Curtis made his senior international debut against Japan only two months ago. His inclusion ahead of Udinese’s Lennon Miller surprised many, given Miller’s highly praised performances in Serie A last year. But Clarke's midfield is already heavily saturated with elite technical operators, including John McGinn, Scott McTominay, Billy Gilmour, and Lewis Ferguson.
What the squad lacked was direct, vertical pace on the flanks.
Curtis provides exactly that. During his loan spell at Kilmarnock, he scored five goals for a team consistently fighting to protect its top-flight status. Playing in a side that frequently surrendered possession forced Curtis to develop defensive discipline, alongside his natural attacking instinct. He is comfortable operating in transition, a trait that will be vital when Scotland face Morocco and Brazil.
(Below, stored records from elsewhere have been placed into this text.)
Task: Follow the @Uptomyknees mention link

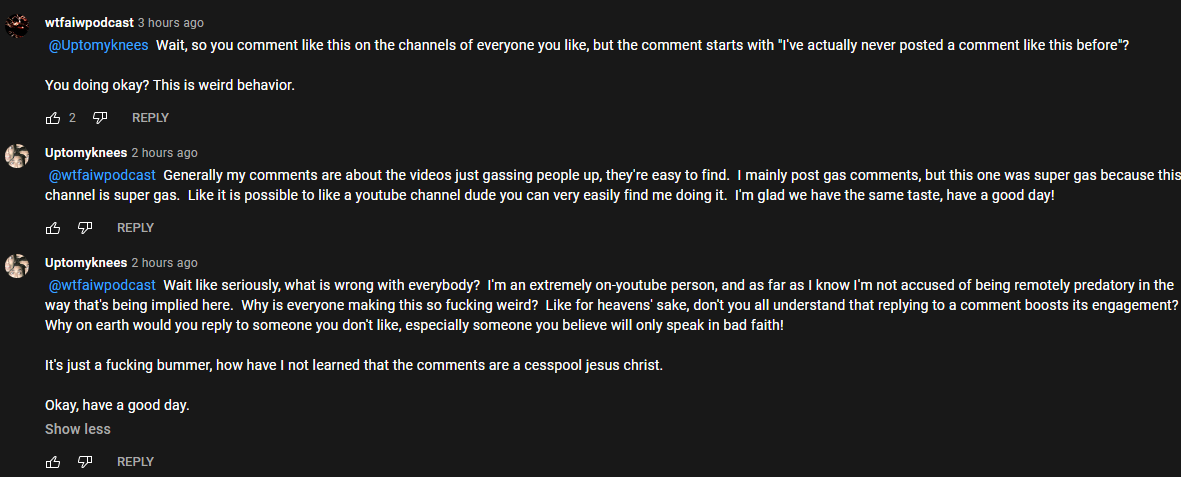Action: tap(99, 45)
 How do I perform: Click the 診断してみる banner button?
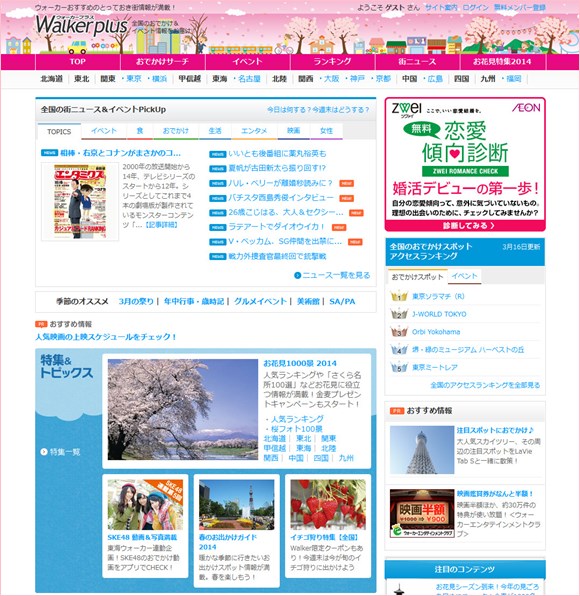[x=465, y=225]
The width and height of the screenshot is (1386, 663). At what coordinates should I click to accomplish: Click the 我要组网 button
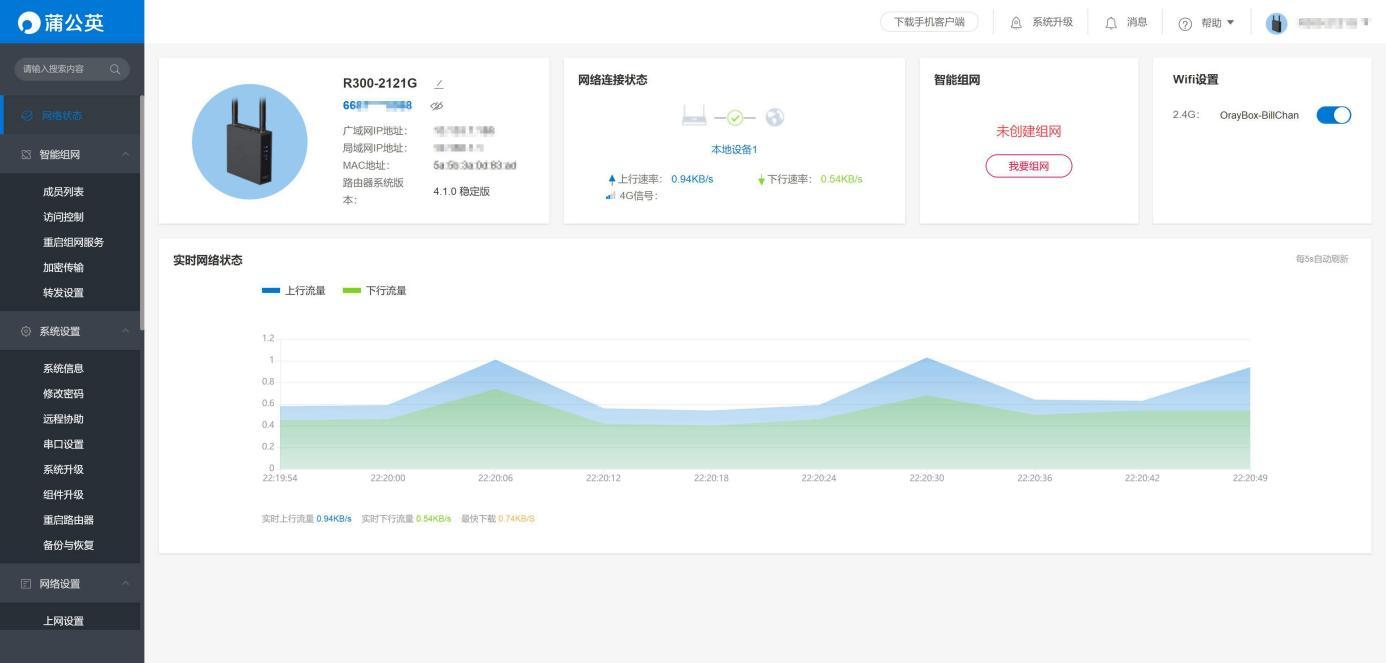(x=1029, y=166)
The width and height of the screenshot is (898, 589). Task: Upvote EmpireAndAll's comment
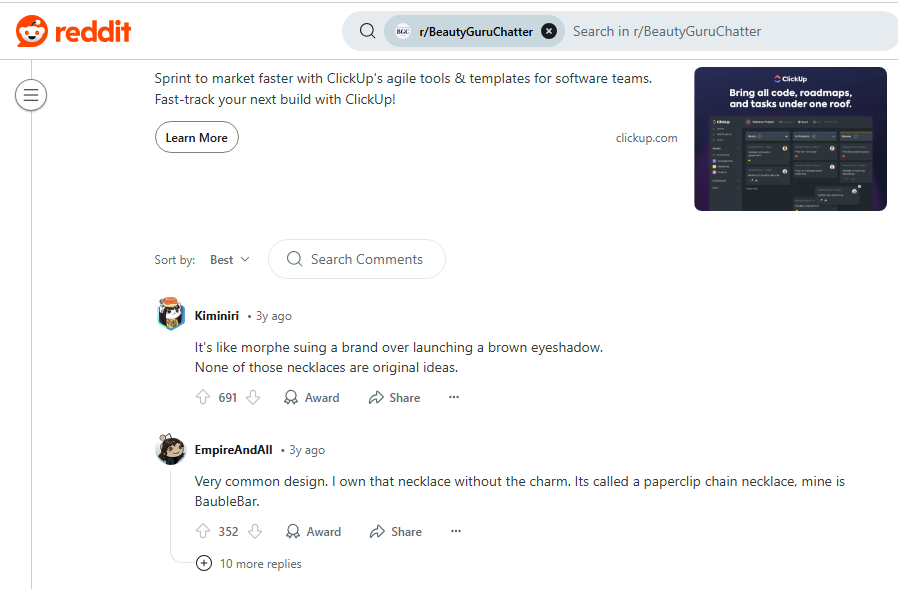(204, 531)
Alongside Bournemouth’s Ben Gannon-Doak, who has successfully recovered from a hamstring injury to make the plane, Curtis offers genuine width. Scotland’s previous tournament appearances were marred by a predictable, narrow attacking shape that allowed opposition defenses to suffocate their midfield runners. By picking two out-and-out wingers under the age of 21, Clarke has given himself the tools to stretch opposition backlines.
The Physical Reality of Group C
Scotland open their campaign against Haiti on June 14 in Massachusetts, before facing Morocco and concluding the group stage against Brazil in Miami. It is a grueling schedule that will demand immense physical resilience.
There is an underlying optimism within the coaching staff regarding the freshness of the squad. In previous tournaments, such as Euro 2024 in Germany, key players arrived entirely drained by arduous Premier League and European campaigns. This year, the circumstances are different.
- John McGinn missed a chunk of the season through injury but has returned to peak form just in time for the tournament.
- Billy Gilmour had his minutes managed at Napoli following a mid-season layoff, meaning he enters the summer without the fatigue of a 50-game domestic season.
- Andy Robertson has not played every single week for Liverpool, leaving him significantly fresher than in previous summers.
This structural freshness allows Clarke to carry players who might otherwise be considered risks. Craig Gordon makes the squad at 43 years of age despite a heavily curtailed season with Hearts. Clarke sent goalkeeping coach Chris Woods to personally monitor Gordon in training, concluding that his leadership and tournament experience outweighed his lack of recent match minutes. With primary goalkeeper Angus Gunn light on games for Nottingham Forest this term, Gordon’s presence in the dressing room provides essential insurance.
The Tactical Compromise
Clarke’s squad selection is a definitive rejection of sentimentality. Taking five recognized strikers while naming three right-backs suggests a manager who is deeply worried about structural coverage and physical attrition. He has built a squad designed for the specific parameters of a tournament, rather than rewarding the individual achievements of a domestic calendar.
The inclusion of Ross Stewart and Findlay Curtis tells us exactly how Scotland intend to play. They will rely on a battle-hardened core to contain opposition teams, while using Stewart's physical presence and Curtis's youthful energy to alter games when the system tires. It is a pragmatic strategy that leaves no room for luxury players or statistical anomalies. Clarke has gambled his tournament on functional utility, and the wisdom of that choice will be laid bare in Massachusetts.